Last night, the Tribeca Film Festival broke down some barriers by allowing a video game to be screened as part of the festival. That game? "LA Noire," Rockstar's Los Angeles-based period piece which is scheduled for release next month. I had seen the game before, though last night's presentation did highlight a new case. The case involved tracking down the killer of a murdered wife, found stripped and brutally beaten in a park. And while much of the demo focused on slow, strategic police work, there were a few action scenes, as well.
Which brings us to the question, if Rockstar is looking to bring in new or non-gamers for "LA Noire," is there some concern about alienating them with traditional shooter or driving gameplay? What if it's too hard for them? Rockstar has apparently thought of that.
During the Q&A session of the screening, Rockstar's art director, Rob Nelson, discussed the lengths to which they'll help out inexperienced players during the trickier parts. Apparently, after failing a certain action sequence two or three times, a message will pop up, asking the player if they'd like to skip this portion. "You can skip those action elements and still experience the bulk of the narrative," said Nelson.
It's a pretty massive shift for Rockstar, whose games have, at times, been too difficult for even experienced gamers to complete. Certain missions in "GTA 4," for example, were extremely challenging and prevented some from finishing the game. But the company's last game, "Red Dead Redemption," opened the gates a bit by having difficulty settings...something the "GTA" games never had.

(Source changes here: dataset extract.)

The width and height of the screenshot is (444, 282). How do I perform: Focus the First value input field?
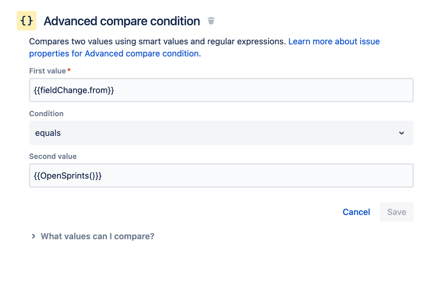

But with "LA Noire," they're taking it even further by allowing players to skip action sequences entirely. It's akin to Nintendo's efforts to make their games easier by having the Super Guide, which automatically completed levels for the player in "New Super Mario Bros. Wii" and "Donkey Kong Country Returns."
Perhaps the reason for this is that 80% of "LA Noire" is an absence of action. It's about talking to suspects, finding evidence, uncovering a mystery. The hour-long case demonstrated at the screening had maybe five minutes of typical action. Players looking for the next "GTA" will find that "LA Noire" is even slower and more methodical than "Heavy Rain."
There's no question that "LA Noire" is extremely unique. Nelson even called it "risky" at one point during the Q&A. As I've said before, it's the opposite of a "GTA" game, and Rockstar is hoping to bring an entirely new audience, while convincing the old one that this is still a Rockstar game. The non-gamers in the crowd last night seemed impressed by all the focus on acting and story, and many of them will undoubtedly appreciate the ability to skip harder sequences. It's still a question, though, whether a Rockstar game that's more about talking than it is about killing can succeed. We'll find out next month.